Re: [Ntp] NTP over PTP

Heiko Gerstung <heiko.gerstung@meinberg.de> Wed, 30 June 2021 13:43 UTC

User-Agent: Microsoft-MacOutlook/16.50.21061301
Date: Wed, 30 Jun 2021 15:42:53 +0200
Message-ID: <A64B90EF-00D0-4077-9771-9CB25C823FD6@meinberg.de>
Thread-Topic: [Ntp] NTP over PTP
References: <YNRtXhduDjU4/0T9@localhost> <36AAC858-BFED-40CE-A7F7-8C49C7E6782C@meinberg.de> <YNnSj8eXSyJ89Hwv@localhost> <D32FAF20-F529-496C-B673-354C0D60A5AF@meinberg.de> <YNrDGy2M2hpLz9zc@localhost> <C5D99A22-84B8-4D27-BE74-D8267FB1DCB0@meinberg.de> <YNrqWjHPtC7ToAL8@localhost> <125F908E-F80D-4873-A164-A460D96316E5@meinberg.de> <YNxCLd3vvm3yMTl7@localhost>
In-Reply-To: <YNxCLd3vvm3yMTl7@localhost>
Importance: Normal
Thread-Index: AZ2x3tU+NDJhN2EyODFjMTJjOGIyYg==
From: Heiko Gerstung <heiko.gerstung@meinberg.de>
To: "ntp@ietf.org" <ntp@ietf.org>
Cc: Miroslav Lichvar <mlichvar@redhat.com>
MIME-Version: 1.0
Content-Type: multipart/signed; protocol="application/pkcs7-signature"; micalg="sha-256"; boundary="----D54E7126E47C7189386BF605E32667C2"
Archived-At: <https://mailarchive.ietf.org/arch/msg/ntp/jMpYFUwUBbqyE-hRaBeoSTwTnvU>
Subject: Re: [Ntp] NTP over PTP
Precedence: list

> On Tue, Jun 29, 2021 at 01:17:45PM +0200, Heiko Gerstung wrote:
>>> On Tue, Jun 29, 2021 at 09:15:22AM +0200, Heiko Gerstung wrote:
>>>>> Without full on-path support NTP should generally perform better than
>>>> > PTP as it doesn't assume network has a constant delay.
>>>> Why do you think PTP assumes a constant network delay?
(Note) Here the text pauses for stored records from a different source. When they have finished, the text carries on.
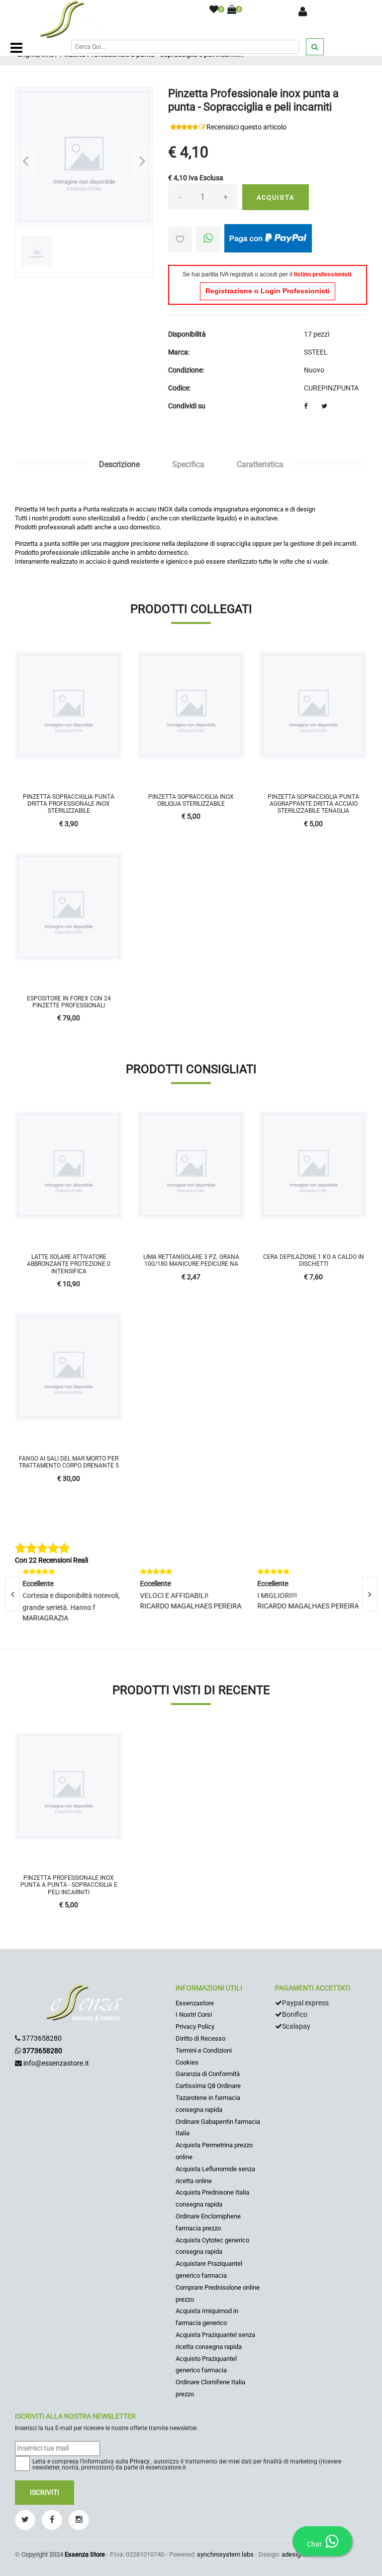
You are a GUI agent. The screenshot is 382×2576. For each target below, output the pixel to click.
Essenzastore (195, 2003)
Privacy (140, 2461)
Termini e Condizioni (204, 2050)
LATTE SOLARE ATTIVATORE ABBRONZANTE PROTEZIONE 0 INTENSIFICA (68, 1264)
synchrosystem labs (225, 2554)
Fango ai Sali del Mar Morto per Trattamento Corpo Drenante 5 (69, 1462)
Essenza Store (85, 2554)
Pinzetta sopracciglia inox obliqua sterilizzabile (191, 800)
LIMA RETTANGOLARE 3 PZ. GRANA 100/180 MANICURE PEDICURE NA (191, 1260)
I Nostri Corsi (194, 2014)
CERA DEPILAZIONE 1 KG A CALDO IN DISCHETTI (313, 1260)
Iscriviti (44, 2492)
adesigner (295, 2554)
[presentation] (369, 1594)
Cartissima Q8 (195, 2085)
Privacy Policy (195, 2026)
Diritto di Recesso (200, 2038)
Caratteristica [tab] (260, 464)
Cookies (187, 2062)
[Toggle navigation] (16, 48)
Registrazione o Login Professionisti (267, 291)
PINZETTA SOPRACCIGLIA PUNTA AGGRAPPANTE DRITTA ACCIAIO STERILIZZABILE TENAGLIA (313, 804)
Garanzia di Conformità (208, 2074)
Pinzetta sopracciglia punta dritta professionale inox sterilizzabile (68, 804)
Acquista (275, 197)
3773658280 (42, 2038)
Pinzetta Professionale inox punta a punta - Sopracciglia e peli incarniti (68, 1885)
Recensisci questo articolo (246, 127)
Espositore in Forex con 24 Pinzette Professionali (69, 1002)
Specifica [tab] (188, 464)
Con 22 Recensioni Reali (51, 1560)
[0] (213, 10)
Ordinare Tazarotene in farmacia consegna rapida (208, 2097)
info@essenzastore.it (56, 2063)
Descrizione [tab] (119, 464)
PTP is measuring the
>>>> delay constantly in both directions and calculates the round trip.
>>>
>>> Yes, it does, but it is separate from the offset calculation.
>> Which is not the same as claiming that PTP assumes the "network has a
> constant delay".
> 
> Ok, let's try again. It is assumed to be constant in the interval
> between its measurement and the offset measurement. The delay is
> measured periodically in order to adapt to changes in network
> configuration and topology. It's not assumed to change frequently.

I understand your argument that the delay is assumed to be constant in between two delay measurements, and I agree with that. PTP allows the client to define the interval of those delay measurements. This means a client can decide how often it wants to measure the client-to-server part of the roundtrip. In a network where the assumption that this does not change frequently is made, the delay measurements in the client-server direction can happen in longer intervals. However, if a client does not know how stable the network delay is or in cases when it expects it to be highly dynamic, it can send delay requests with the same rate/interval as the sync messages (which are used to measure the server-to-client delay and calculate the offset). 
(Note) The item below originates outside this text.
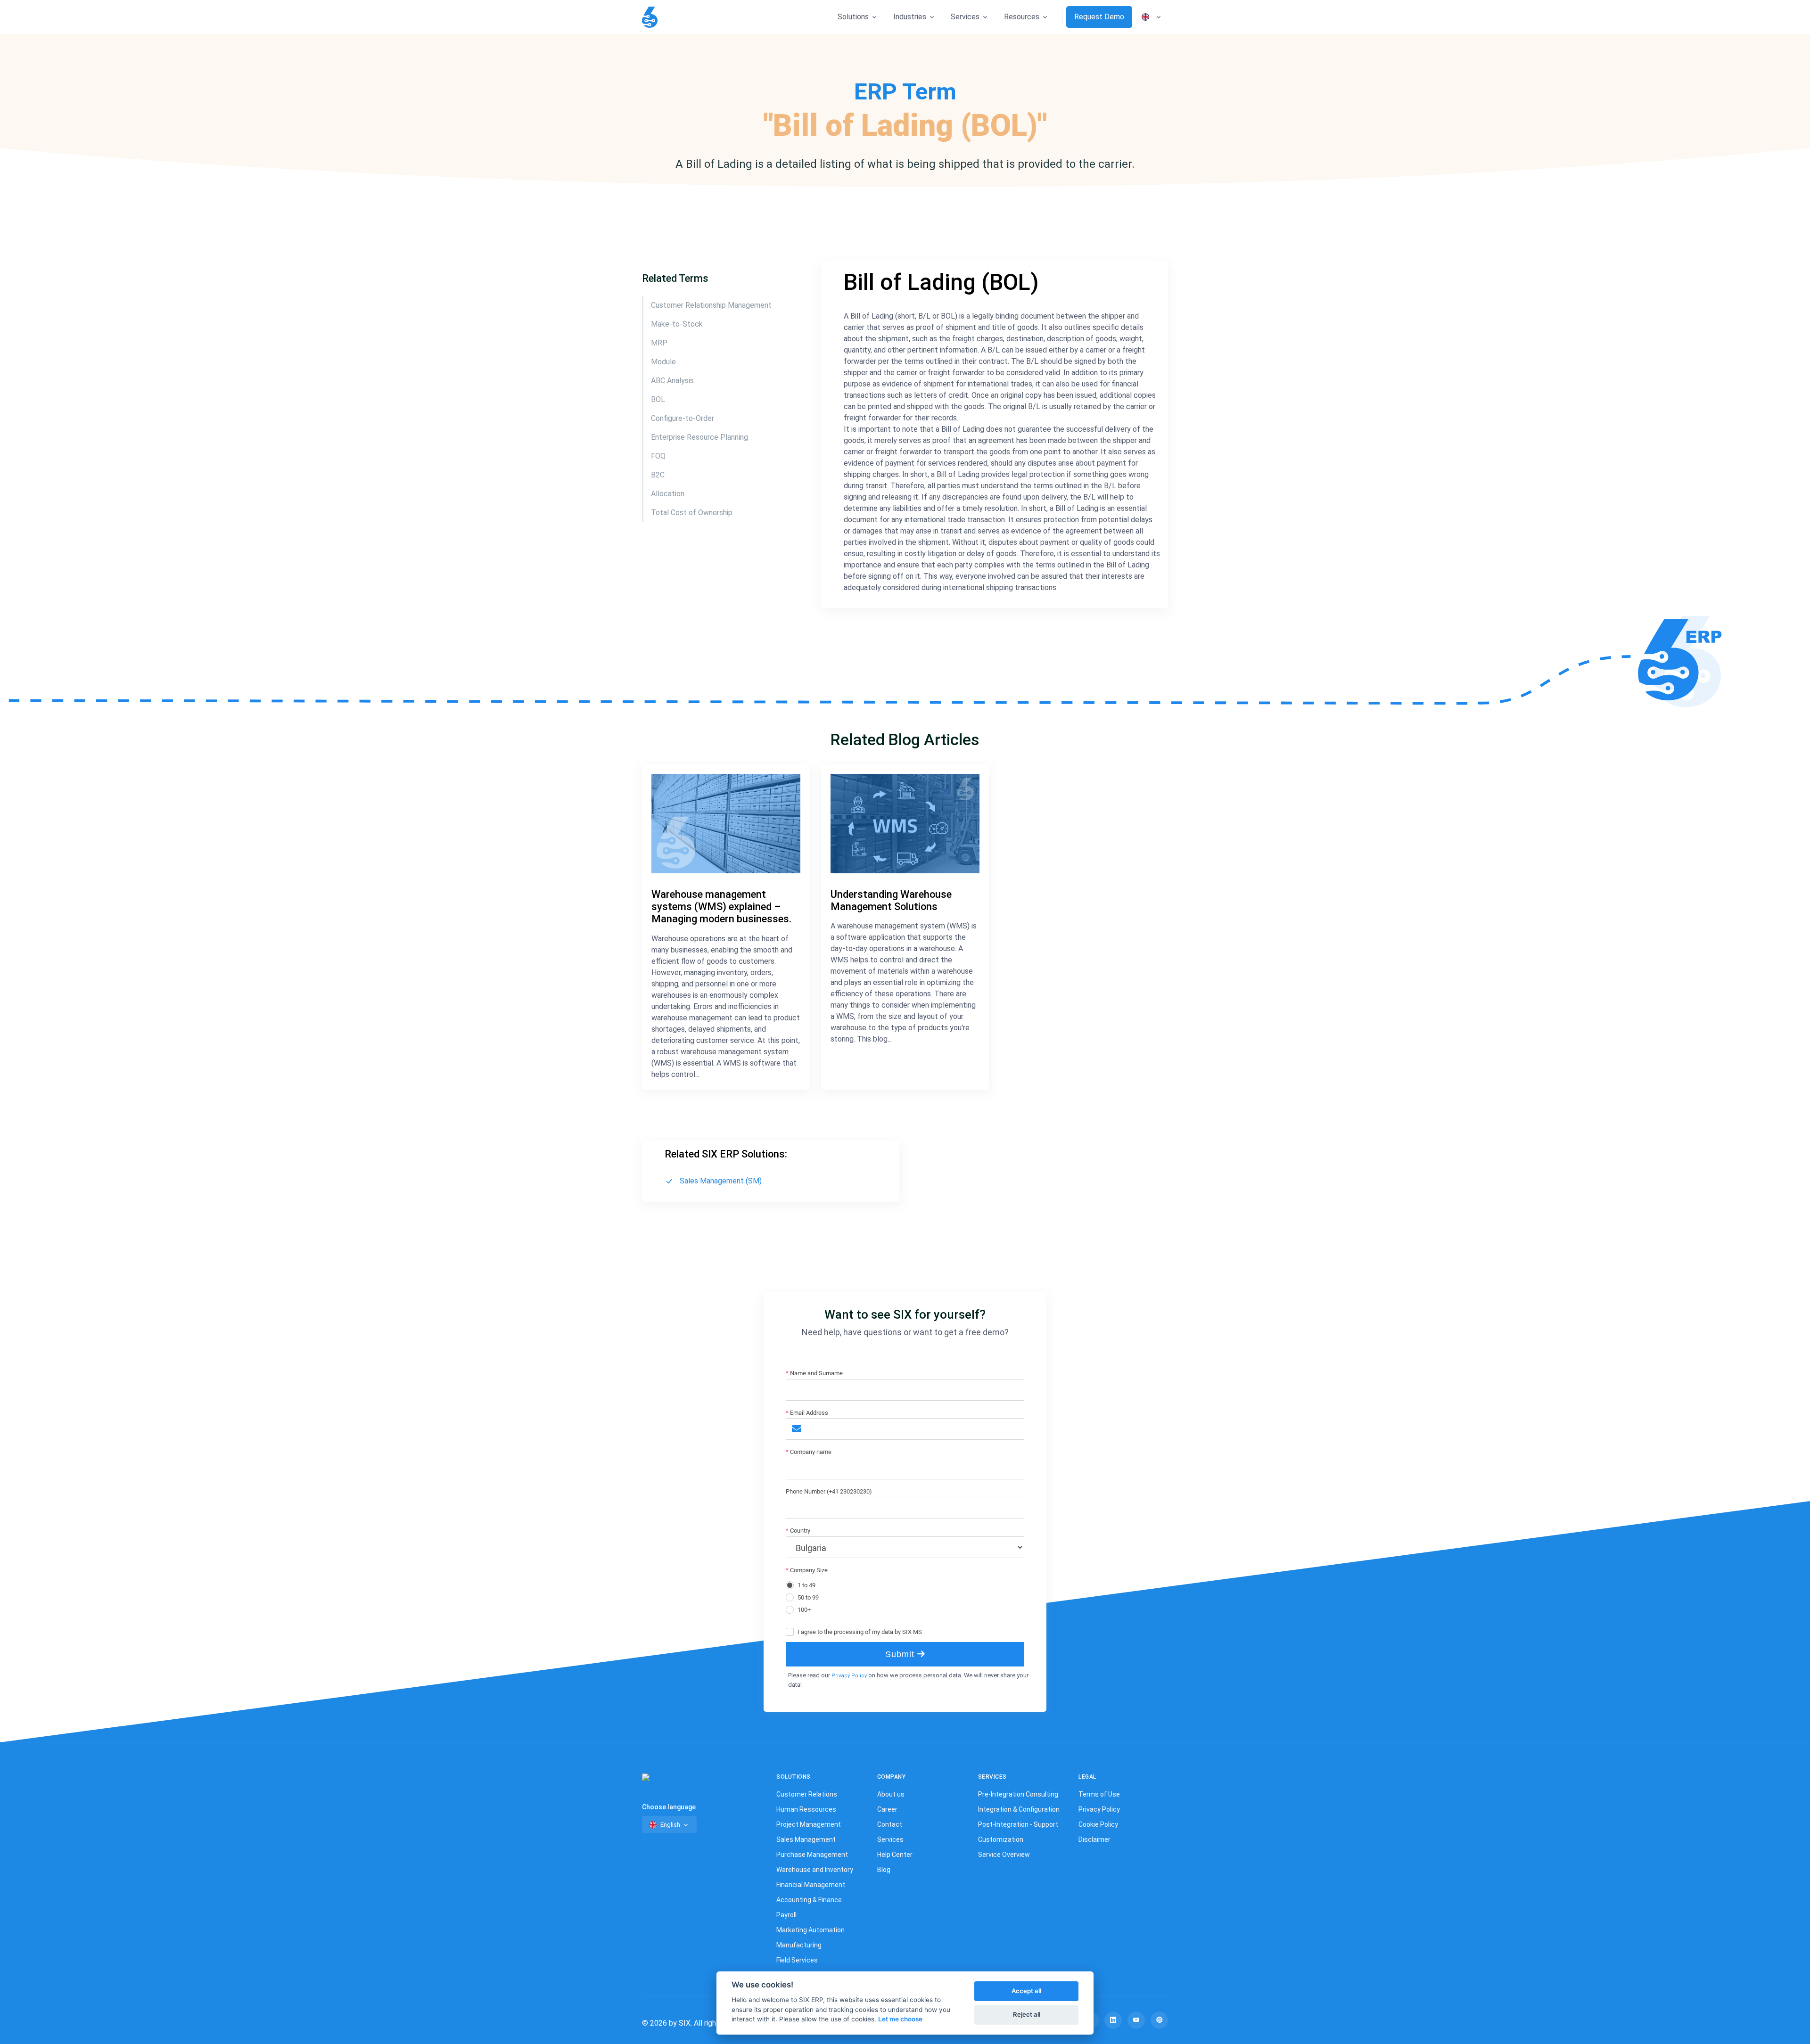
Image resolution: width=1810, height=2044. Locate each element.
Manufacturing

So PTP simply supports both cases: a network environment where delay changes are assumed to happen infrequently (in this case you choose a longer interval for the delay measurements and therefore save traffic and processing time) or a highly dynamic network environment where you need to do the delay measurements more often. 

As I said earlier, this is conceptually inferior to the NTP delay measurement mechanism which happens at the right time and ensures that the deltas of t4-t1 and t3-t2 are each based on the same clock (client and server), which is not true in PTP. But it is still working great ;-) ...

>>> The calculation is described in section 11.2 of 1588-2019. It uses
>>> <meanDelay> and there is only the TX and RX timestamp of the sync
>>> message like in the NTP broadcast mode. If the distribution of the
>>> actual delay is not symmetric, as is common without full on-path
>>> support, the average error of the measurements will not even get close
>>> to zero. PTP relies on full hardware support. Without that, it
>>> generally cannot perform as well as NTP.
>> Wrong, even without full on-path support unicast PTP uses delay
>> requests/responses to take the client-to-server delay into consideration as
>> well. See IEEE1588-2019 Subsection 11.3 for a description of how this works.

> Well, yes, but the delay measurement is separate from the offset
> measurement. If you can log and plot the offsets measured by PTP and
> NTP in a network without PTP support, you will see how the
> distribution is different due to the different calculation.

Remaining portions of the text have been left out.